Start of Data shown

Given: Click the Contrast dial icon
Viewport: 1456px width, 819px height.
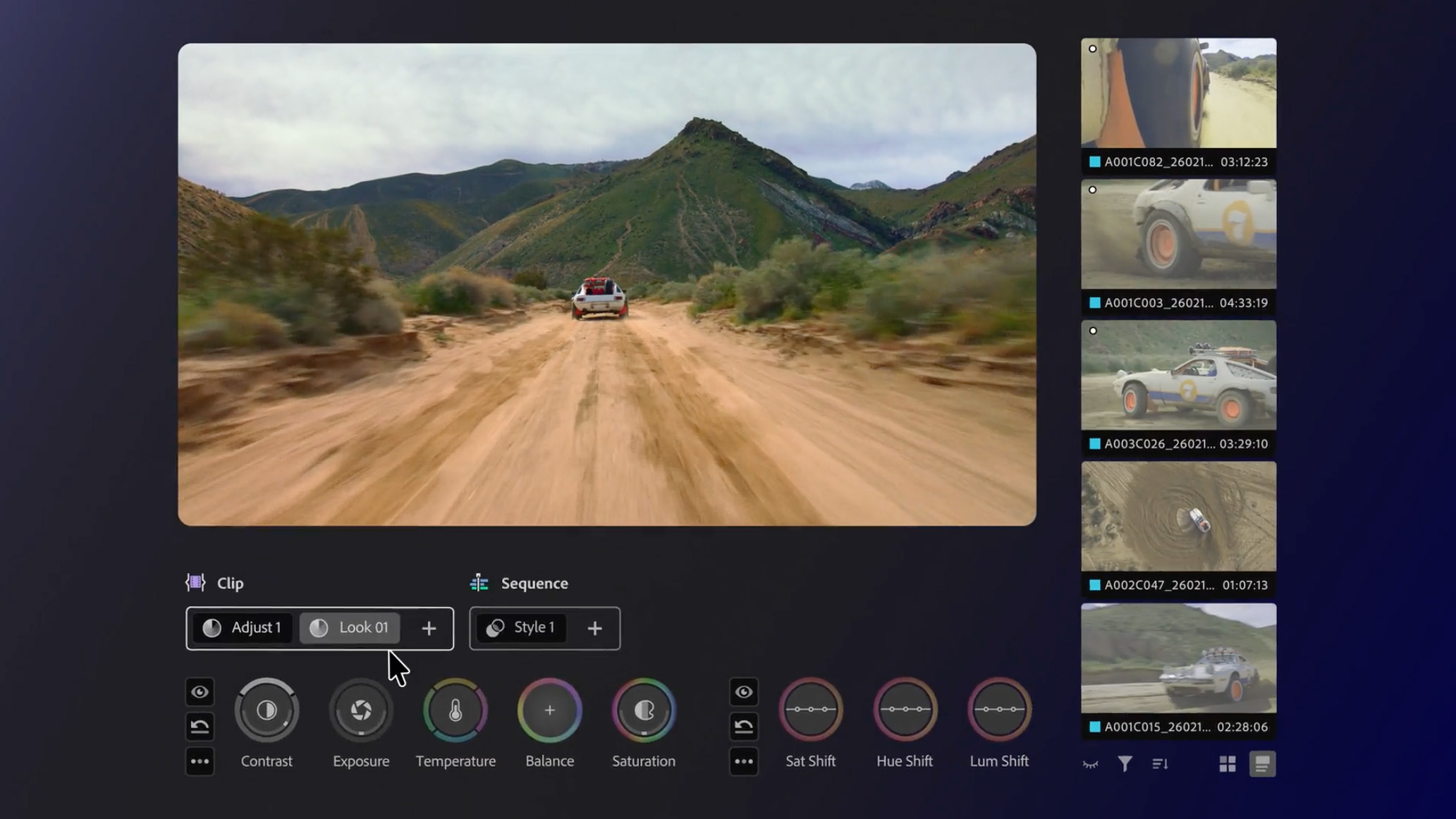Looking at the screenshot, I should [x=267, y=710].
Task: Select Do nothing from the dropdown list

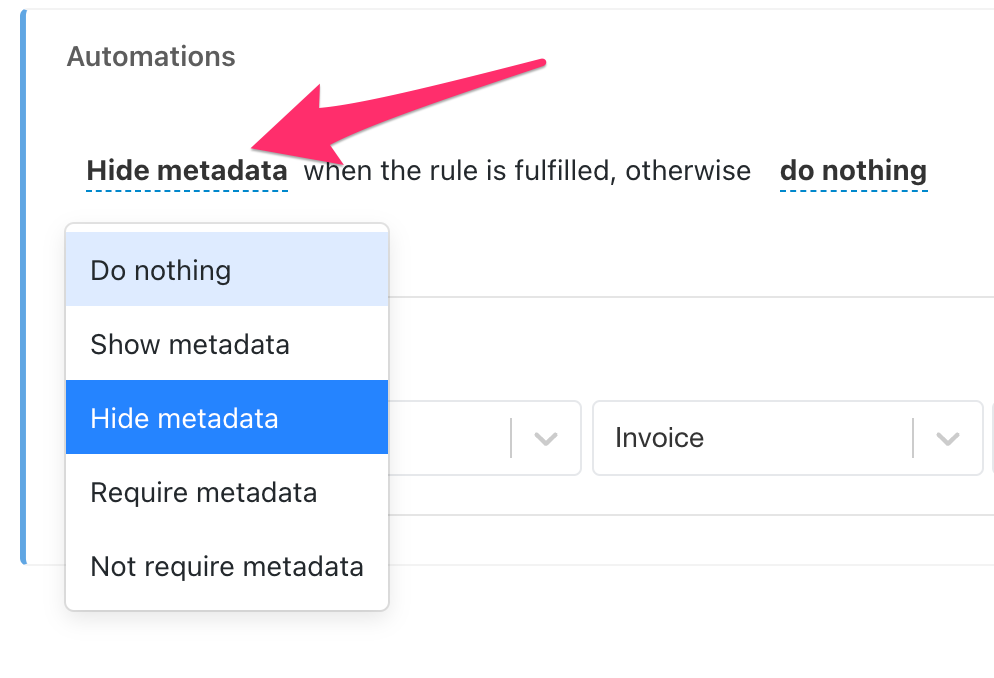Action: [x=227, y=269]
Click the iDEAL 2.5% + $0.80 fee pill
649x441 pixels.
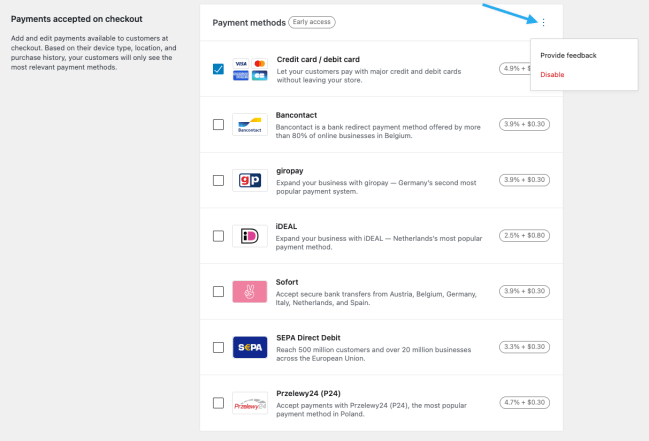tap(524, 236)
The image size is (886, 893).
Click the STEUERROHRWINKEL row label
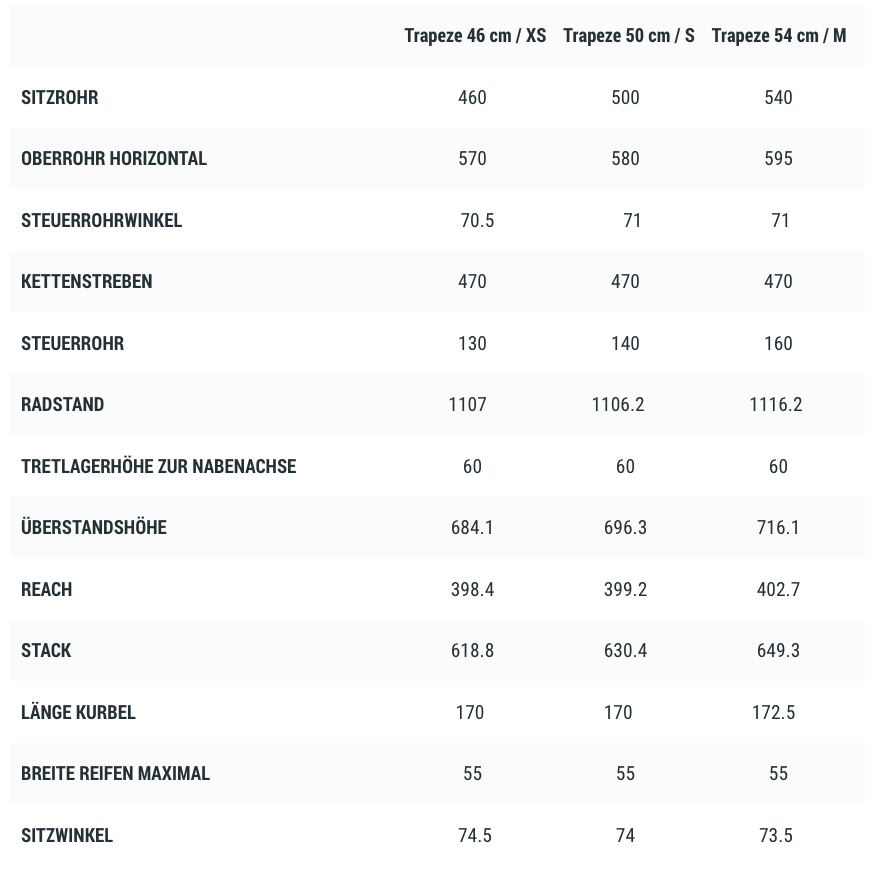tap(102, 221)
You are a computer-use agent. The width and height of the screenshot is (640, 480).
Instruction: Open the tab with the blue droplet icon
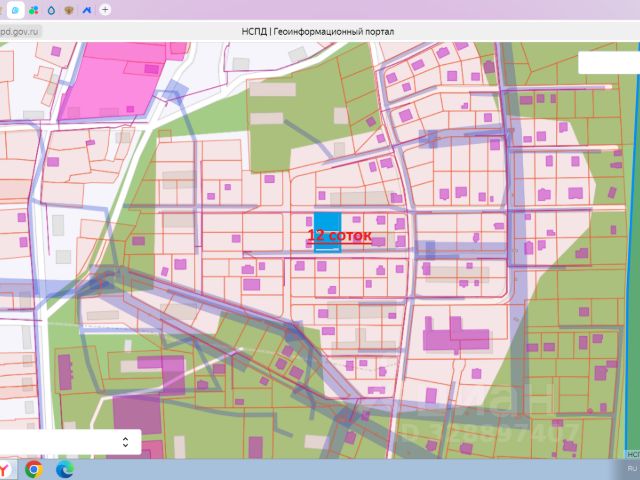tap(51, 9)
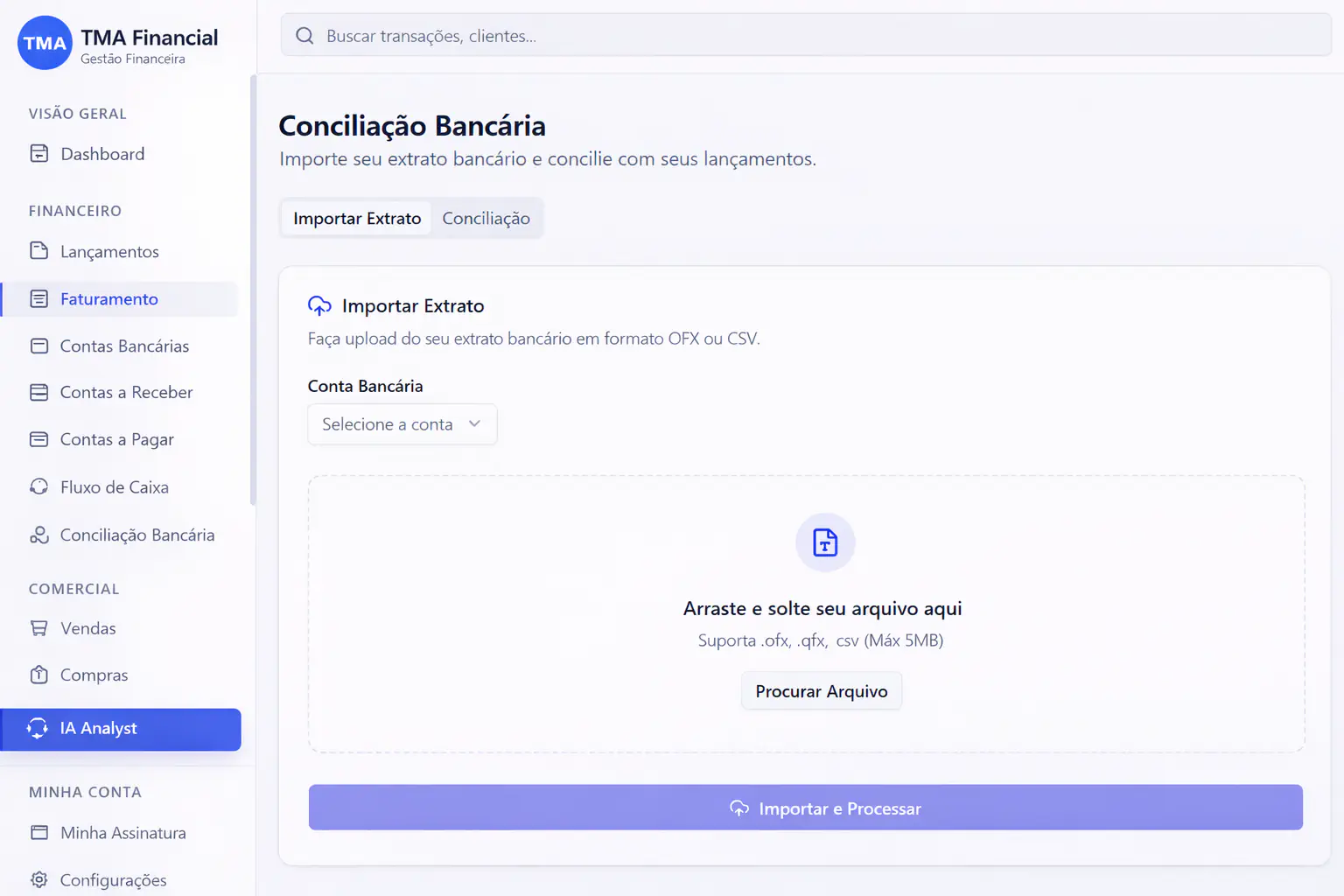Click the Compras clipboard icon
The image size is (1344, 896).
click(39, 675)
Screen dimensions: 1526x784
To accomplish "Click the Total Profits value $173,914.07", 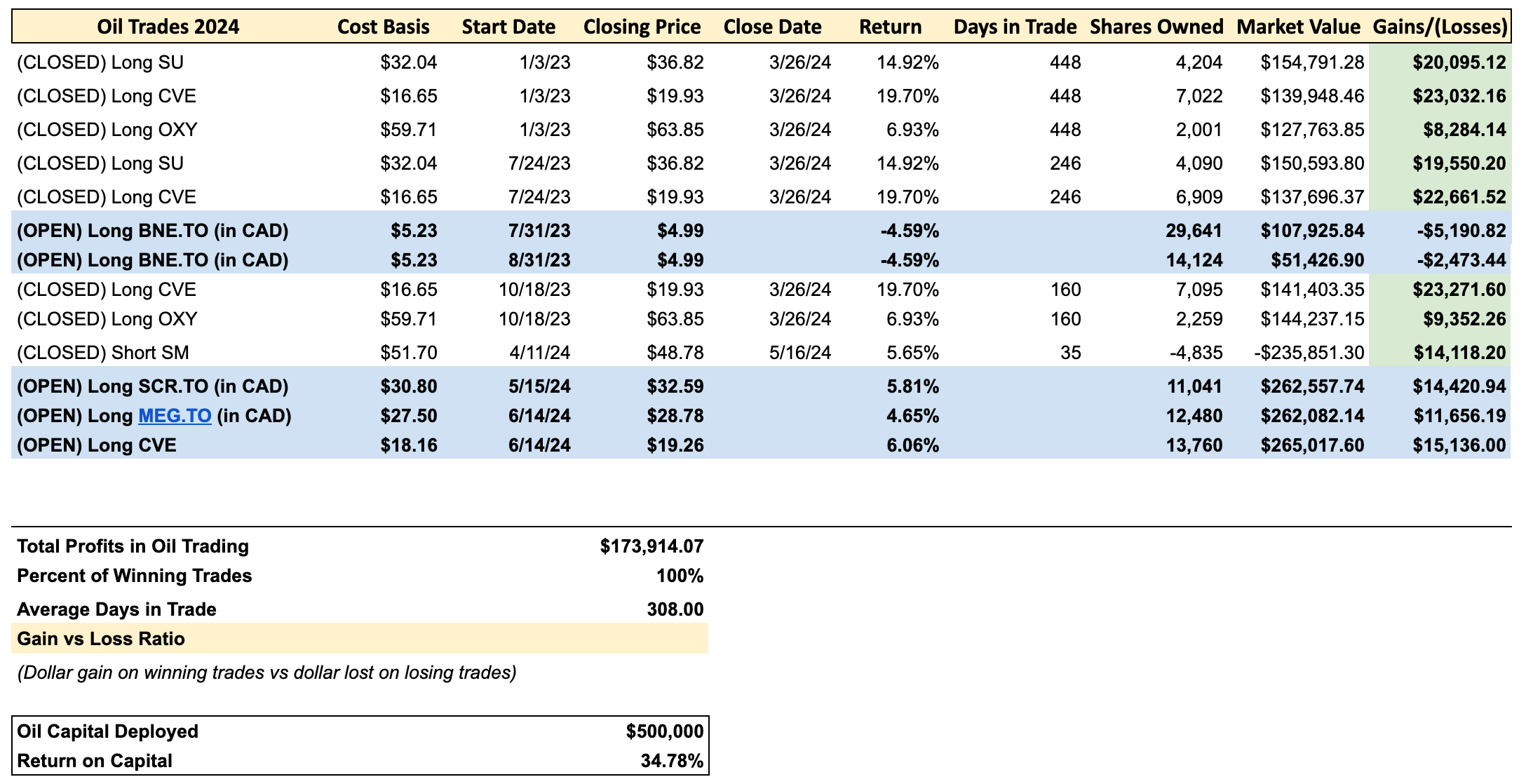I will (x=651, y=546).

End of Data shown

● **Aim of the task**: Rewrite the lines of the material above as a numbered list, from the line containing "Click the iDEAL 2.5% + $0.80 fee pill" through the line containing "tap(102, 221)", inclusive. Skip any blank lines, and leave the pictures out.

● **Solution**:
1. Click the iDEAL 2.5% + $0.80 fee pill
2. 649x441 pixels.
3. tap(524, 236)
4. The image size is (886, 893).
5. Click the STEUERROHRWINKEL row label
6. tap(102, 221)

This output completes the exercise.